Work order: List every person named in the passage on France's defence White Paper.

Supplied passage START

Christophe Guilloteau, a conservative deputy who helped draft the White Paper, said that France’s war in Mali ensured that Africa would remain a defence priority for France. On Radio-France International, he said that since the Mali war, “some people who thought that we should disengage from Africa have realised that this was not a good idea. If we had not had pre-positioned forces in Chad, and above all in Ivory Coast with Operation Unicorn, we could not have responded to the call from Mali so quickly.”

Paul Melly, an Associate Africa Programme fellow at London-based think tank Chatham House, explained: “If this model [for the intervention in Mali] works, it is one that could be extended more widely. So Mali is something of a test bed.”

The White Paper confirms the French alignment on Washington associated with Hollande’s conservative predecessor, Nicolas Sarkozy. Under Sarkozy, France re-integrated itself into the NATO military structure in 2009, before discussing a possible military alliance with Britain, a close US ally, in 2010, and fighting a wave of US-led wars starting in 2011.

The White Paper backs the US war drive against Iran, charging without proof that Iran is developing nuclear weapons: “The Persian Gulf takes on particular strategic importance, [because] Iran’s race to develop nuclear military capacities creates a risk of proliferation.”

The White Paper calls for France to increase its influence in the region, working with the United States and its regional proxies. It notes that “France has reinforced its presence and its defence cooperation” with the United Arab Emirates, Kuwait, and Qatar—including building a military base in Abu Dhabi, the UAE’s capital.

Supplied passage END
Extracted material START

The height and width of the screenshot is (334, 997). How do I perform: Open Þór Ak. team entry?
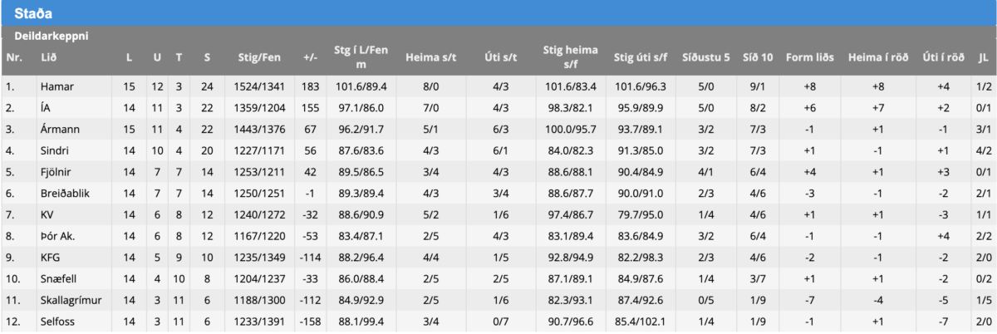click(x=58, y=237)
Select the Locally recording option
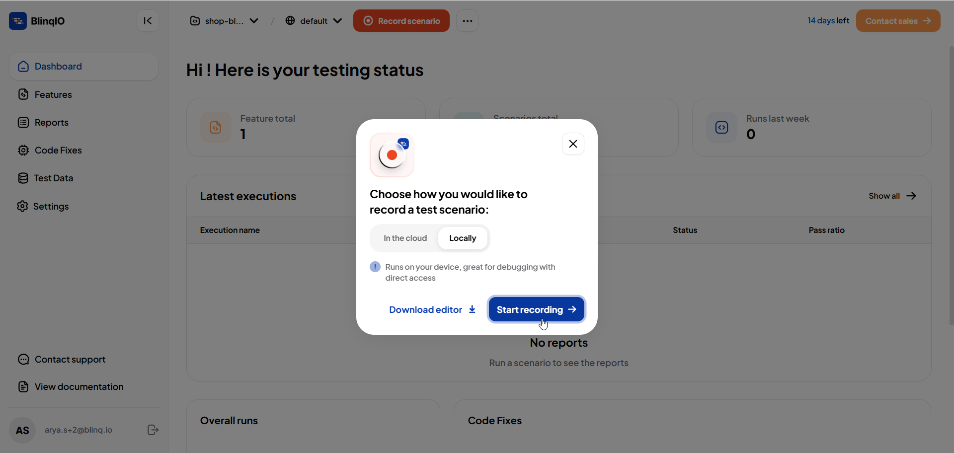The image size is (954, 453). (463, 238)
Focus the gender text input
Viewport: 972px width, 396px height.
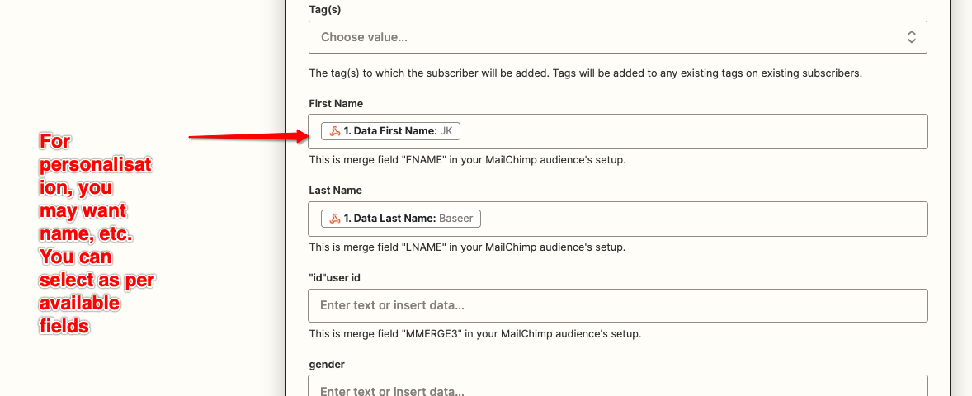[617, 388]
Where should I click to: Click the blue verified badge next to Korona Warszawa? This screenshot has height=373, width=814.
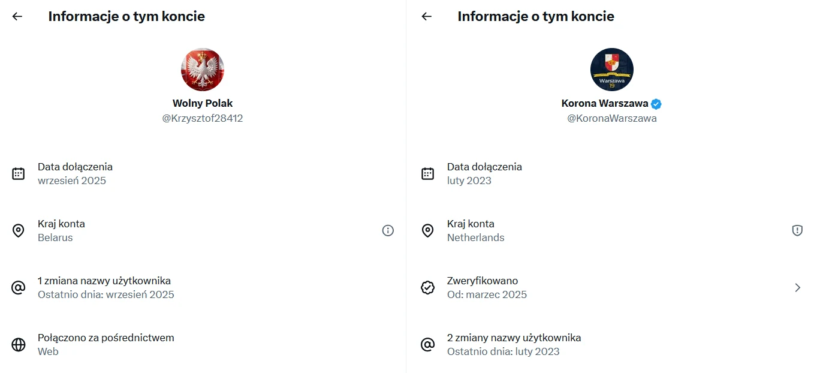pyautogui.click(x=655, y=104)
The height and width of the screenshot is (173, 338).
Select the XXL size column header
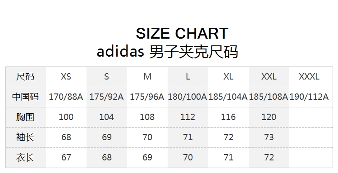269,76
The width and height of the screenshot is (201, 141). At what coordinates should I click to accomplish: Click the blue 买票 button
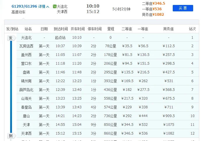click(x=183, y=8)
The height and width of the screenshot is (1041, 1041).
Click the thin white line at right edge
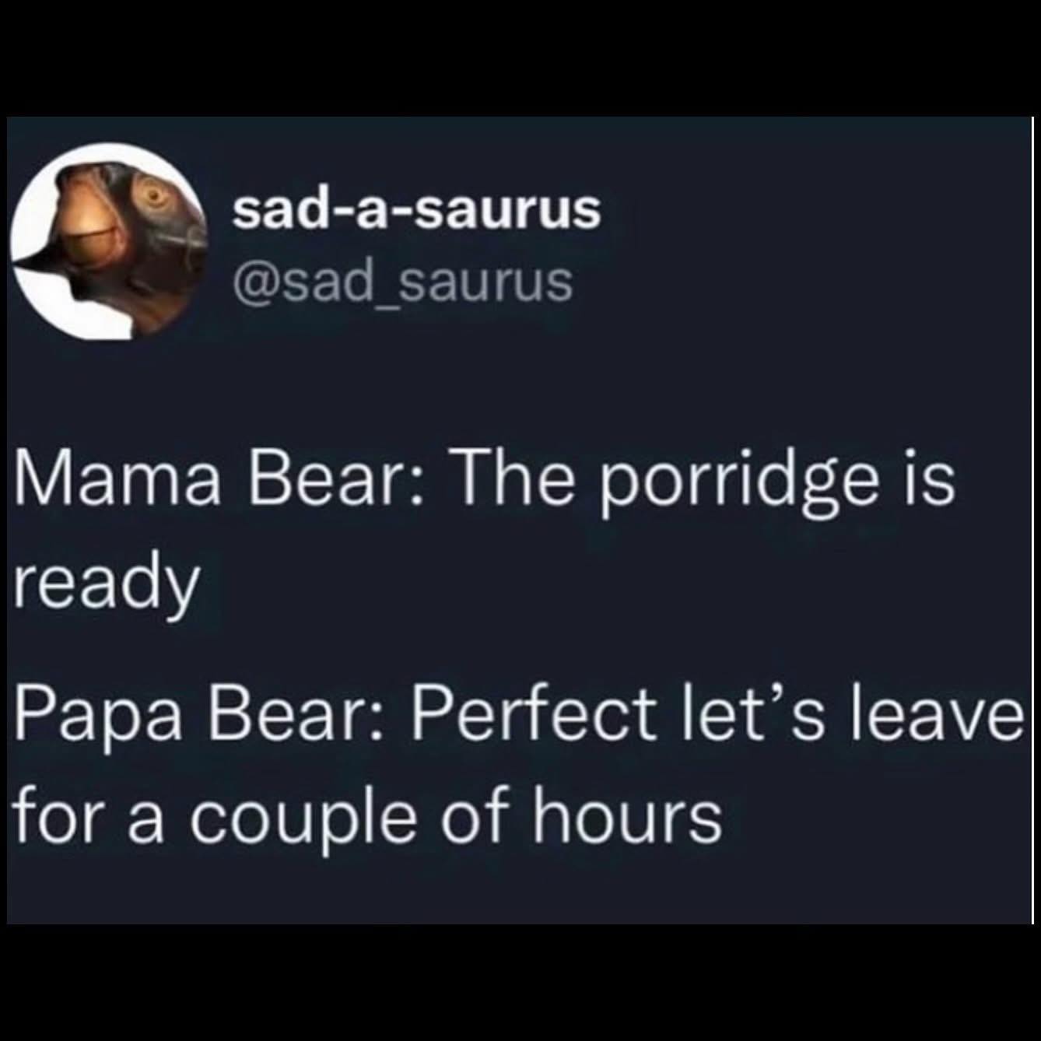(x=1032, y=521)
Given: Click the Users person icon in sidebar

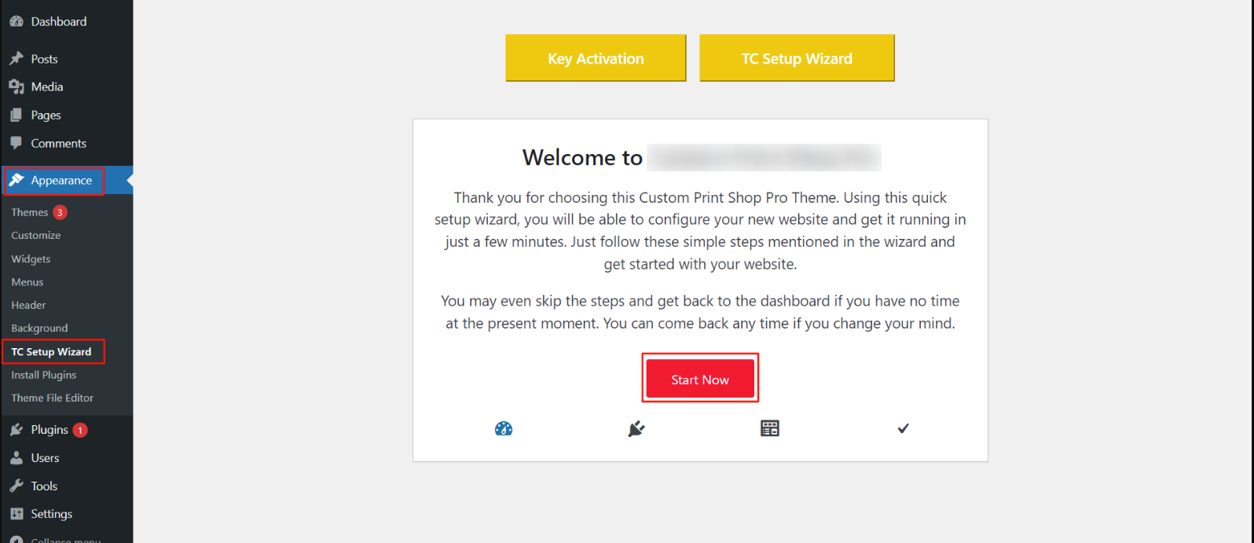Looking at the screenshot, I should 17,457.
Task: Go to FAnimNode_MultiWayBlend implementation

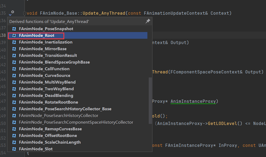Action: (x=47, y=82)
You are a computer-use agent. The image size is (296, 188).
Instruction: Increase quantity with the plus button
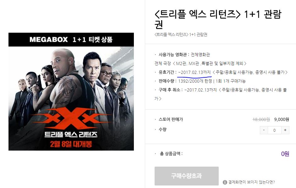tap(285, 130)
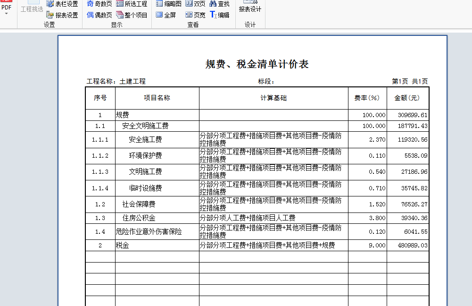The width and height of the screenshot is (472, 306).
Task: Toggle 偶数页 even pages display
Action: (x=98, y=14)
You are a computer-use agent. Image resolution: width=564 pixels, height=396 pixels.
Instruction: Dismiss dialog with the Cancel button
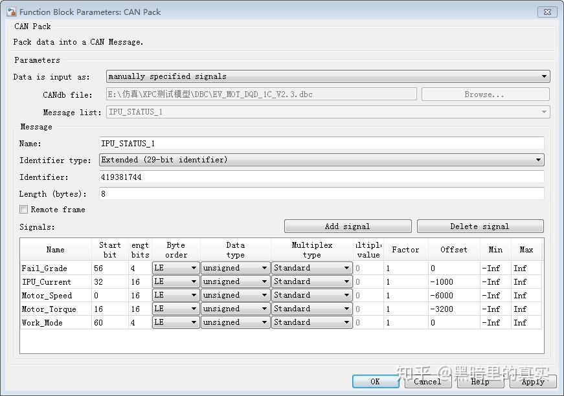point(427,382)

Extracted material END

Answer below:
Christophe Guilloteau
Paul Melly
Hollande
Nicolas Sarkozy